4 out of 5 stars
Catherine Howard is not a Henry VIII wife I've given much thought toward. My initial introductions to her were not very positive, nor did they go into much depth. Basically, Catherine was a fluffy headed wonton who died because she cheated on the king. The end.
Except, when is a person ever that simple?
Well, shame on me for not putting much thought into Catherine beyond that. But, thankfully, Alisa M. Libby decided to look deeper.
The King's Rose follows Catherine's first person perspective starting at the very end of Henry's marriage to Anne of Cleves and covers her marriage to the king straight until her death. The chapters are very short and that, combined with the lower page count, make this a pretty quick book to read.

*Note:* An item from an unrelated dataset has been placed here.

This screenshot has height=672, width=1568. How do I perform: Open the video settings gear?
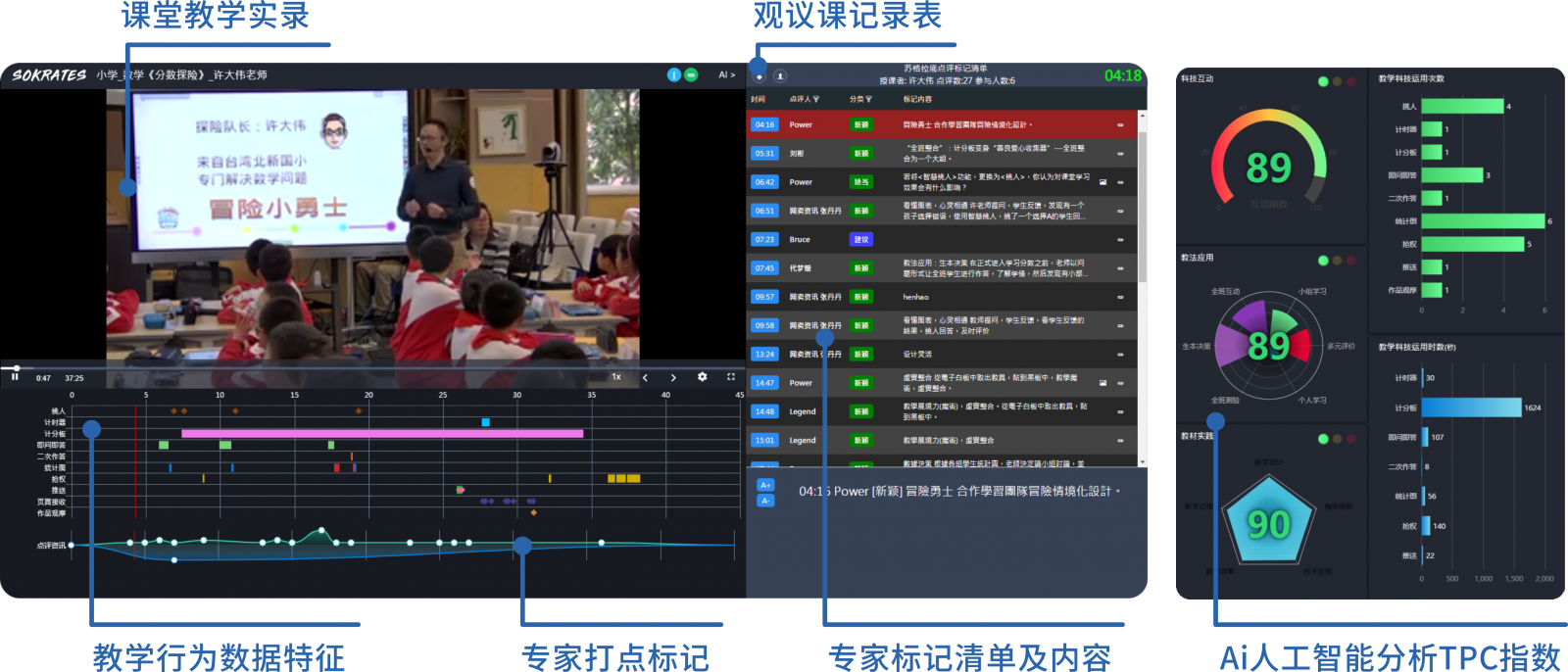point(702,377)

The events aren't all that spectacular or exciting, so readers who aren't historical fiction fans, and in particular historical biographical fiction, will likely be pretty bored with Catherine's story. While there is romance, it is not particularly romantic and definitely not swoony. Also, Catherine has a lot of sex, so this one is much more YA and up. But that's all pretty much a limitation of, you know, historical fact.
Mostly the book focuses on Catherine's feelings, and in this Alisa M. Libby excels. It's easy to judge Catherine's situation from the outside looking in and it's easy to conclude she was stupid and got what she deserved (a sentiment seared into my memory by wife number six in Ann Rinaldi's excellent Nine Days a Queen).

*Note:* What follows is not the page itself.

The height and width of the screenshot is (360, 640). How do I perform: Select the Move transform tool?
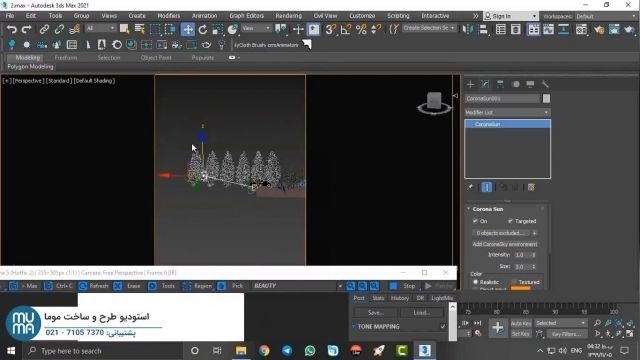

But how would you feel if you were a child, trapped in a marriage you didn't ask for, pressured by your family, forced to sleep with an old man, blackmailed, in love with someone else, desperate for a son, and terrified by the example of four prior wives—two of whom were rejected, one who died in childbirth, and one (your cousin!) who was beheaded?
That's a pretty sucky situation. In The King's Rose, Catherine's emotions are vividly portrayed. I felt consumed by constant fear and desperation and finally, finally I felt like I could understand why Catherine would do what she did. Of course we don't know if that explanation is what actually motivated her, but it makes sense and I imagine even if that wasn't the actual impetus she was probably still feeling those things to some degree.
I'm a big fan of historical biographical fiction, so The King's Rose was a hit with me. I appreciated this closer look at Catherine as a person and I finally feel like I sympathize with her and her situation. Alisa M. Libby humanized Catherine and I now care about her as a person instead of brushing her off as "the silly fifth wife, now moving on." I hope Alisa M. Libby writes more historical fiction.